Öte yandan, özleşme konusundaki tavrına, kendi hesabıma aynı övgüyle bakamıyorum. Örneğin şu sözler:




"Ben öteden beri, konuşmalarımda olsun, yazılarımda olsun hep bunu söyledim, türkçenin latinceleştirilmesi, yunancalaştırılması gerektiğine inandığım içindir ki öz-türkçeci oldum, ona inandığım içindir ki öz-türkçeyi bırakmıyorum, bu toplumun çocuklarına latince ile yunancanın öğretileceği, şöyle iyice, gereğince belleteceği güne değin de bırakmayacağım"[27]

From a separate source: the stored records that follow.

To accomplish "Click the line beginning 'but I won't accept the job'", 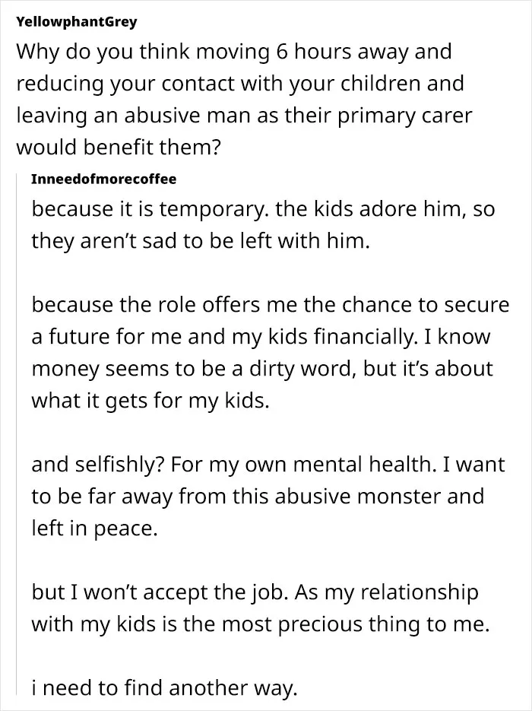I will tap(255, 592).
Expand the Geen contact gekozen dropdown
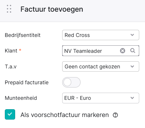The image size is (145, 128). [101, 66]
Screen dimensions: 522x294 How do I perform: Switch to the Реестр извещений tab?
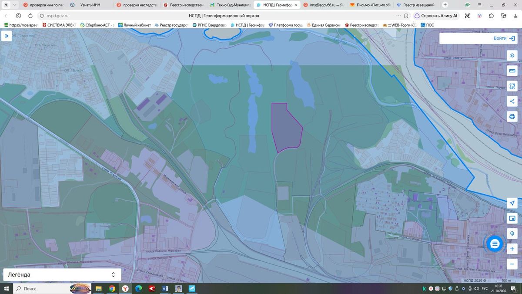point(415,5)
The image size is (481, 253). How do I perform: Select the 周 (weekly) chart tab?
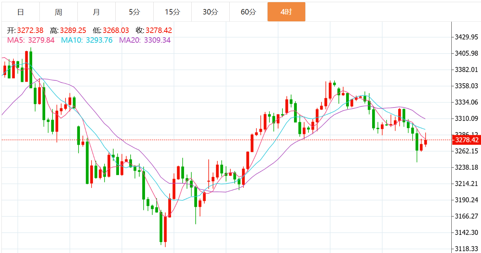[59, 12]
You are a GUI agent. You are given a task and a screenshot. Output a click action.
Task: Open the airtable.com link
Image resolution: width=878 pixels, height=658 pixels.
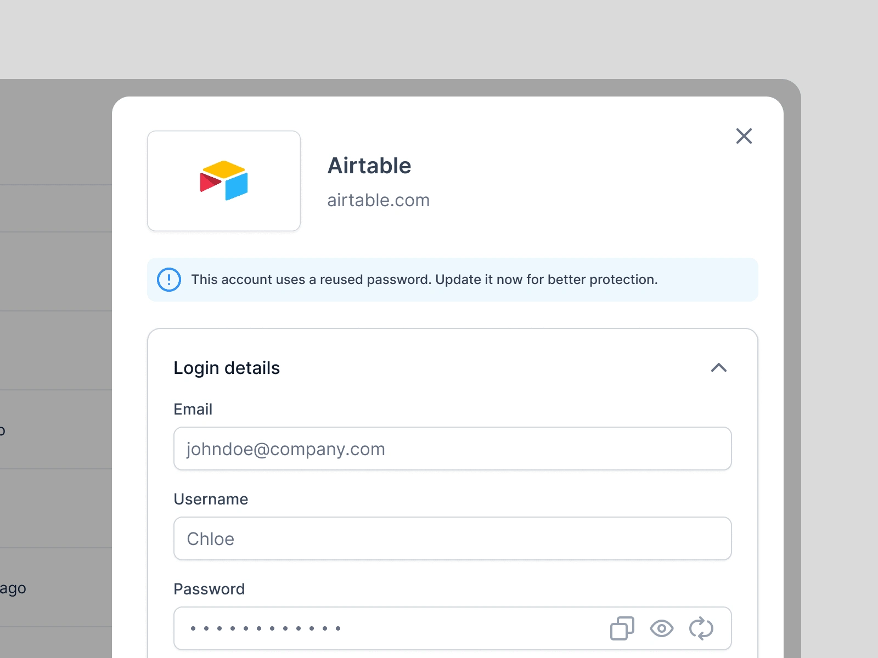(378, 201)
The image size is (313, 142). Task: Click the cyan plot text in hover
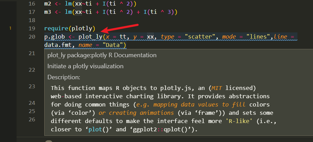point(95,130)
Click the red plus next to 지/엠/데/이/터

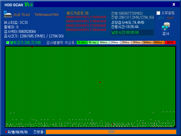6,132
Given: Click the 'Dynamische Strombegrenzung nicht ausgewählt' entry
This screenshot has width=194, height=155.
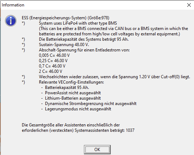Looking at the screenshot, I should pyautogui.click(x=91, y=104).
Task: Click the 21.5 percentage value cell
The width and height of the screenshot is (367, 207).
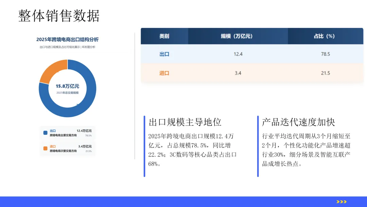Action: pyautogui.click(x=325, y=73)
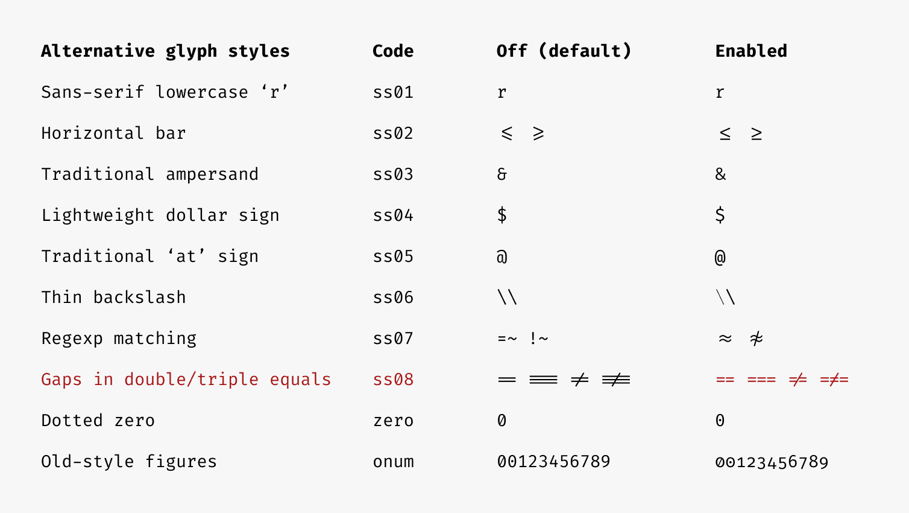Image resolution: width=909 pixels, height=513 pixels.
Task: Select the "Code" column header
Action: pyautogui.click(x=393, y=51)
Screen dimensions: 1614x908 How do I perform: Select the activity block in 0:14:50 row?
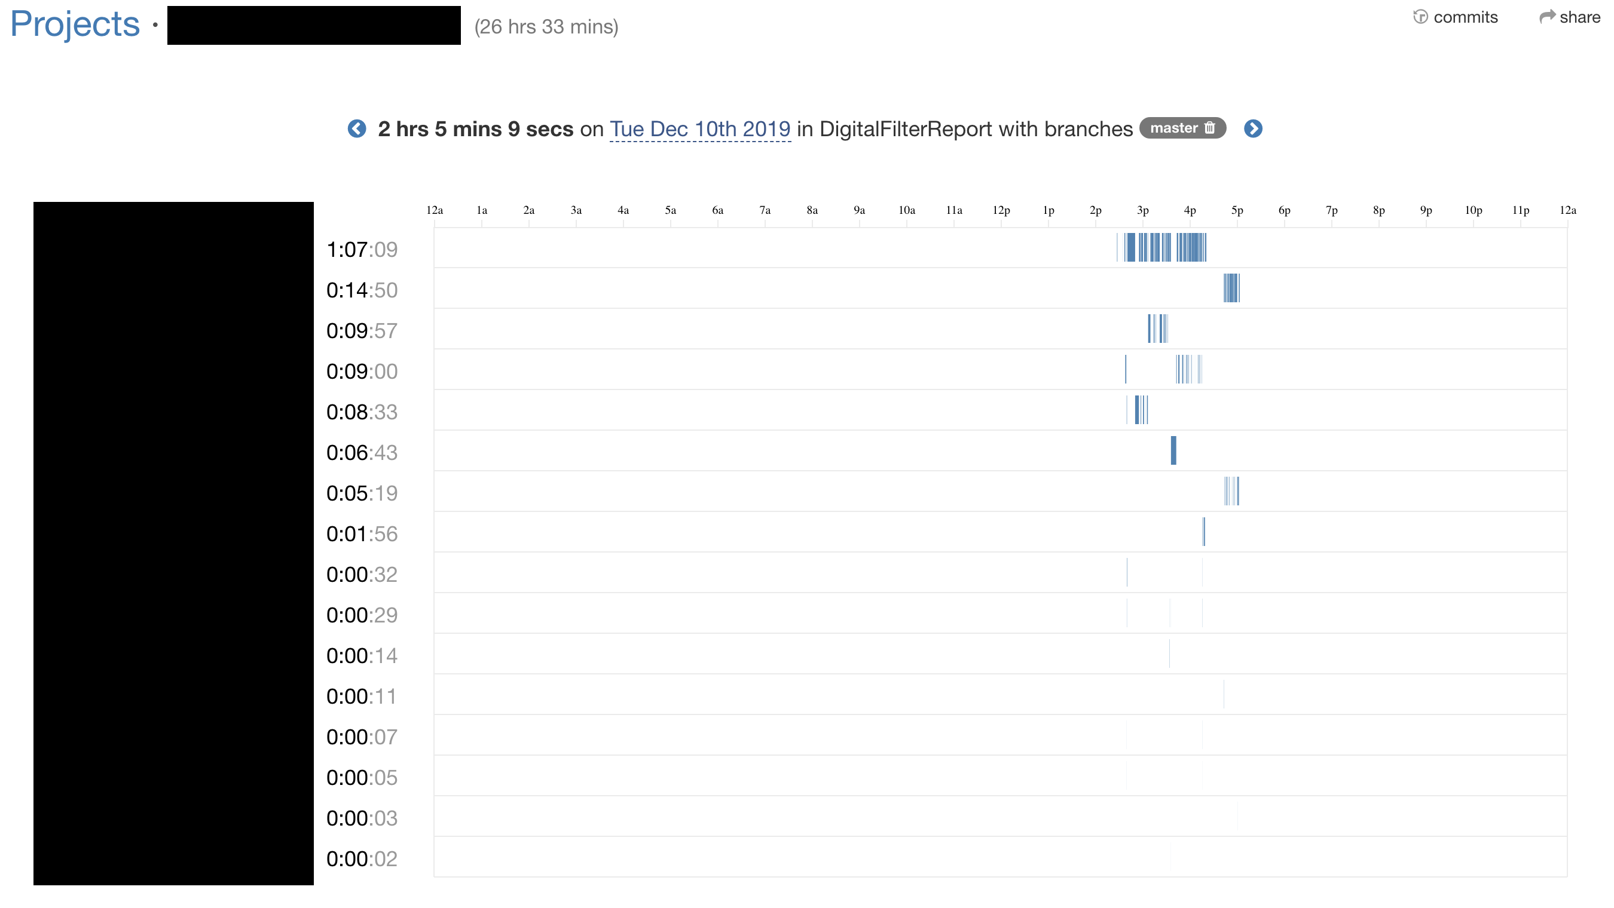click(x=1231, y=288)
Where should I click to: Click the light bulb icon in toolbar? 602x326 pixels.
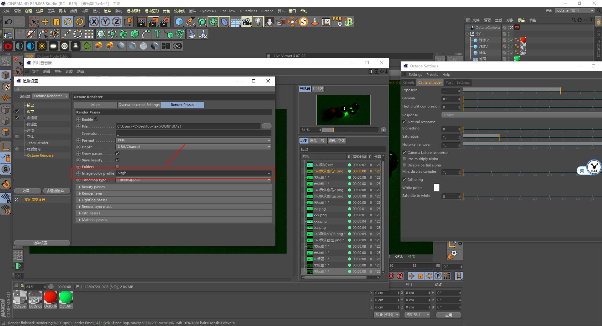click(258, 22)
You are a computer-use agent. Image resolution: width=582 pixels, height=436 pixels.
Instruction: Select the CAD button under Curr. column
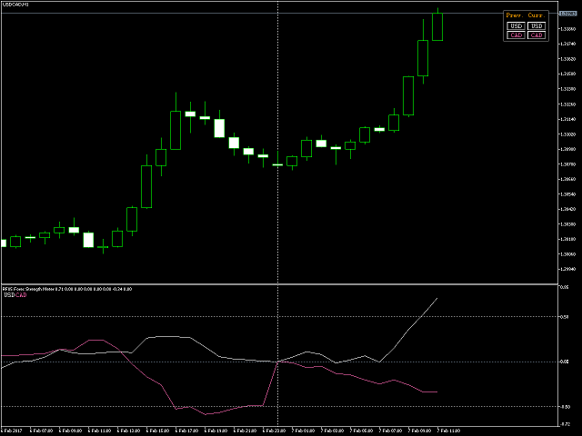coord(537,35)
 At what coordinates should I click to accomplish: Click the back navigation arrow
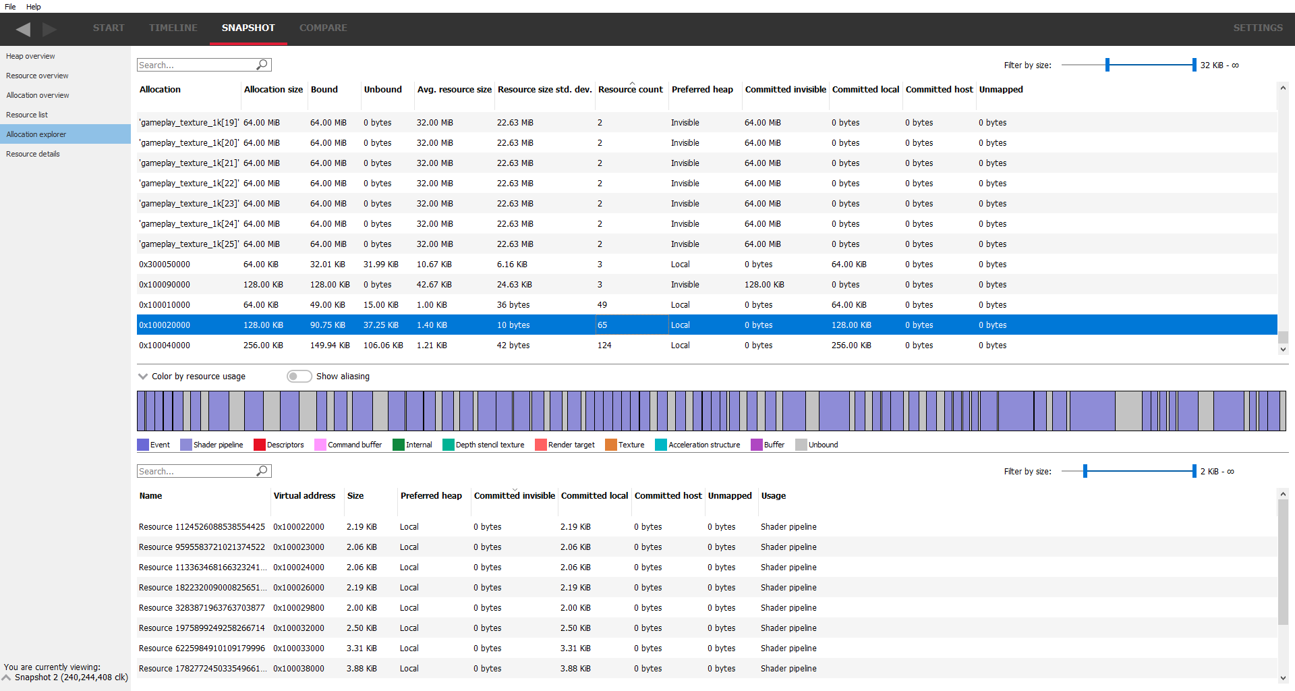click(24, 29)
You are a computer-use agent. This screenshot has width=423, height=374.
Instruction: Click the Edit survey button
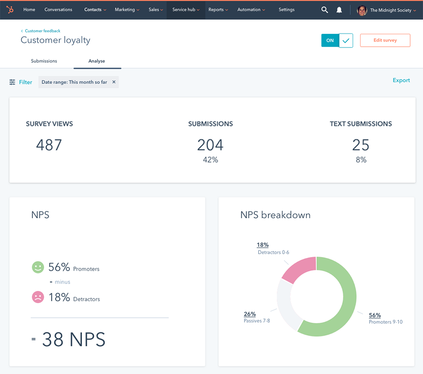pyautogui.click(x=385, y=40)
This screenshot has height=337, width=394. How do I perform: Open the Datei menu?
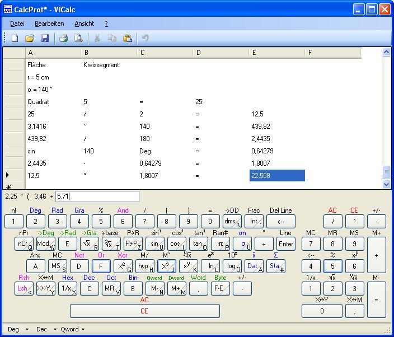[17, 24]
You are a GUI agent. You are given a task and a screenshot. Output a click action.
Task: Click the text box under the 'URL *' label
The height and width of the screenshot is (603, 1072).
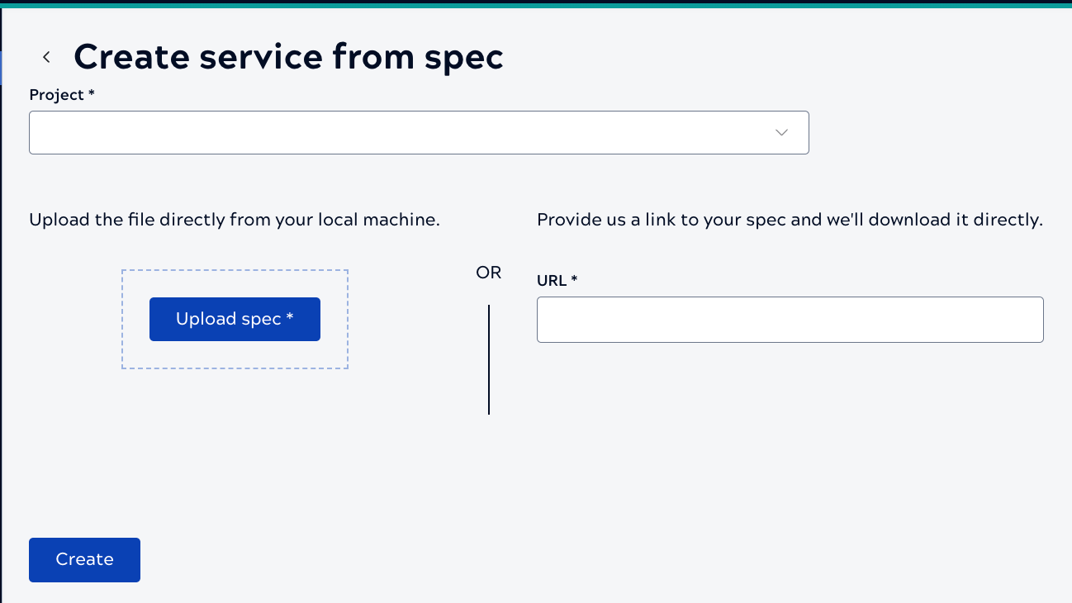coord(790,320)
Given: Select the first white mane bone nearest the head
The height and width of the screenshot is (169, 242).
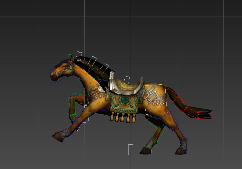Looking at the screenshot, I should (x=79, y=56).
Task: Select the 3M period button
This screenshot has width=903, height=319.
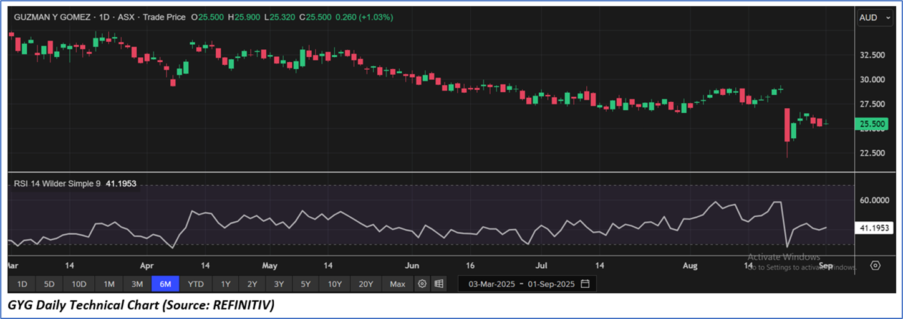Action: click(x=137, y=284)
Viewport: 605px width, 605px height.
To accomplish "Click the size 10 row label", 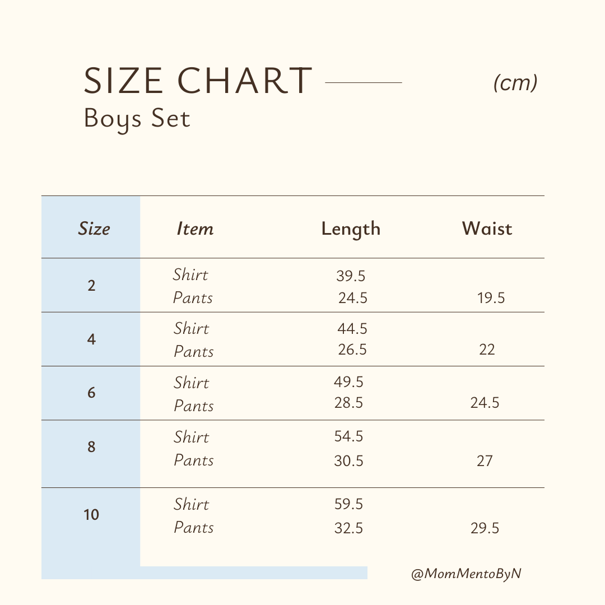I will click(91, 514).
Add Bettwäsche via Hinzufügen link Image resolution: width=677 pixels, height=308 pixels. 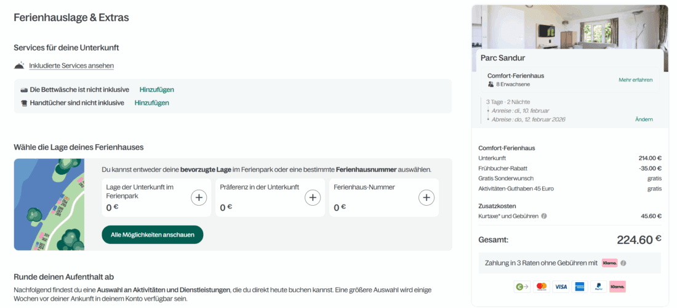(x=156, y=89)
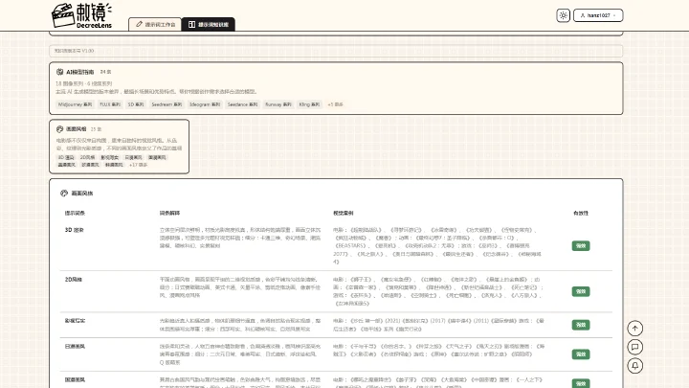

Gerçekten Ataç'ın öz Türkçeciliğinin altında bu Yunan-Latin hayranlığı yatar. O uygarlığın yarattığına inandığı hümazime sıkı sıkı bağlıdır. Bu gibi görüşler günümüzde öyle "doğululuk", "batılılık", "kültürel değişimin toplumsal mekanizmaları" filan kavramlarla bile eleştirilmeyecek kadar "naif" görünüyor. Yunanca ve Latince öğrenme ve öğretme saplantısını Cambridge'de, Oxford'da bile terk ettiler –bundan da kimsenin kaybı olmadı. Ataç'ın tasarısının ilk adımdaki imkânsızlığı, eğitimle bir toplum kurulamayacağı olgusudur. Ataç, kuşağındaki çoğu radikal-pozitivist-hümanist gibi, iyi eğitimle, evrensel bir kültür verilip evrensel insan bireyleri yetişeceğine inanmıştı. Evrenselliğin temelini de Greko-Latin kültürü sağlayacaktı. Ancak, bu gibi eğitim sistemiyle yeni bir toplum kurma tasarıları, kaynaklarının bütün hümanizmiyle birlikte "jakoben" (çünkü belirli bir aygıt ve dar bir yetişmiş kadro yoluyla bütün bir topluma yön vermeyi düşünüyor) ve son analizde anti-demokratiktir.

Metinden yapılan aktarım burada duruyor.